■ What you are asked to do
Find the word "node" in the listing. Copy out each line where it occurs.

■ Exercise materials

BEGIN

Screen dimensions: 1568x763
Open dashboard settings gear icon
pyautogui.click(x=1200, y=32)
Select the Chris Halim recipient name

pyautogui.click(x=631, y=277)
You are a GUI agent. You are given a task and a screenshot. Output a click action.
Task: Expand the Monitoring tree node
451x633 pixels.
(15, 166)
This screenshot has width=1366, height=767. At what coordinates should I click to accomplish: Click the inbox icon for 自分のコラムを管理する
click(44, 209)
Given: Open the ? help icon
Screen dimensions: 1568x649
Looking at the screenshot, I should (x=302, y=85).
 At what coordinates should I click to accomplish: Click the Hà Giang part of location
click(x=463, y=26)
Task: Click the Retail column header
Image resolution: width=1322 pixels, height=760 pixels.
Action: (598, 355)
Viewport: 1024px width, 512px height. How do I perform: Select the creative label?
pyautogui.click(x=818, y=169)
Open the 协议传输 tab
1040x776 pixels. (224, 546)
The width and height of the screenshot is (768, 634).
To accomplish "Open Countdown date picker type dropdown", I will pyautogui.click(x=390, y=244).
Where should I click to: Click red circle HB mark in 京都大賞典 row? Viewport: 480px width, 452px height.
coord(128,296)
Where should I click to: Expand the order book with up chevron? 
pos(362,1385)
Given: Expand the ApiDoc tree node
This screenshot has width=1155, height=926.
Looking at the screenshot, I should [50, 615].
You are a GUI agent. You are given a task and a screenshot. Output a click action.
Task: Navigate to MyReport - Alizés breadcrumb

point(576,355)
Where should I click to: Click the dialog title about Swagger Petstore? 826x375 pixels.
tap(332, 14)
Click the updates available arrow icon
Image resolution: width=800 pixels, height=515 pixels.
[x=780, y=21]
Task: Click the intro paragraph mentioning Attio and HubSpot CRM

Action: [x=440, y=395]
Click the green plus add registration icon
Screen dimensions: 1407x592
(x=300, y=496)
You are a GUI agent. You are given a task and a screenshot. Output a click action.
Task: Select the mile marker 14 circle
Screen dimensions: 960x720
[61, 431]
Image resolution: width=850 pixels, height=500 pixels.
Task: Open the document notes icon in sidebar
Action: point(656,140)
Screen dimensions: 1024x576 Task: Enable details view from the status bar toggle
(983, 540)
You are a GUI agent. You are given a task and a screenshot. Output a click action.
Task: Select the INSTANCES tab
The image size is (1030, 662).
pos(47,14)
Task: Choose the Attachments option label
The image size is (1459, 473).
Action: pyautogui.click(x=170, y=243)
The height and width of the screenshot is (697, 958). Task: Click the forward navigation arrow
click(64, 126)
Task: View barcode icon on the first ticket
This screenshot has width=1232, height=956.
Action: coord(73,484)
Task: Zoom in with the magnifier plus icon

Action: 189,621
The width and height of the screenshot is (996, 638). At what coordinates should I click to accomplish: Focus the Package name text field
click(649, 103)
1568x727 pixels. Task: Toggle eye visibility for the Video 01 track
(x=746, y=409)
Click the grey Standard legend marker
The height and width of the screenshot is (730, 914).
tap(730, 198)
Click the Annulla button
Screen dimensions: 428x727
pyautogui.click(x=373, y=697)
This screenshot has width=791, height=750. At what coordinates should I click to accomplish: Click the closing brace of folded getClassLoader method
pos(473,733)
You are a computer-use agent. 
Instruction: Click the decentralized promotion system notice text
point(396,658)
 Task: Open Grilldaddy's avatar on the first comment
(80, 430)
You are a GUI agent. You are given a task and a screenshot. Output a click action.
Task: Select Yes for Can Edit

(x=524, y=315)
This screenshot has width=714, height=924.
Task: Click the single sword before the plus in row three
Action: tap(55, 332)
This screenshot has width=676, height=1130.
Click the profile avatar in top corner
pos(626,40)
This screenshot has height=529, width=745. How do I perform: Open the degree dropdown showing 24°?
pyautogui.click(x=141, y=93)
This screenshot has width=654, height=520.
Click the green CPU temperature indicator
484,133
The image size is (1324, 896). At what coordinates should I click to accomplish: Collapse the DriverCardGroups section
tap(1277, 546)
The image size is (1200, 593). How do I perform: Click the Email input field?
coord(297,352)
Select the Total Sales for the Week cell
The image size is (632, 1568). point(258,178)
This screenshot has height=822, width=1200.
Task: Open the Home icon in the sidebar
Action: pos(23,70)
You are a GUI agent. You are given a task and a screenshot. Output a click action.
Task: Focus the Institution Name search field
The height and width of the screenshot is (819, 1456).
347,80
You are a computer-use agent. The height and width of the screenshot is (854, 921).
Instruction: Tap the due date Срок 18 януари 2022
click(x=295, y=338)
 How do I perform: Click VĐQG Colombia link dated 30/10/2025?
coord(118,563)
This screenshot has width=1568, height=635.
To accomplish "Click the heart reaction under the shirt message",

END

■ Solution for this task
Task: Expand the Monitoring tree node
Given: Expand the ApiDoc tree node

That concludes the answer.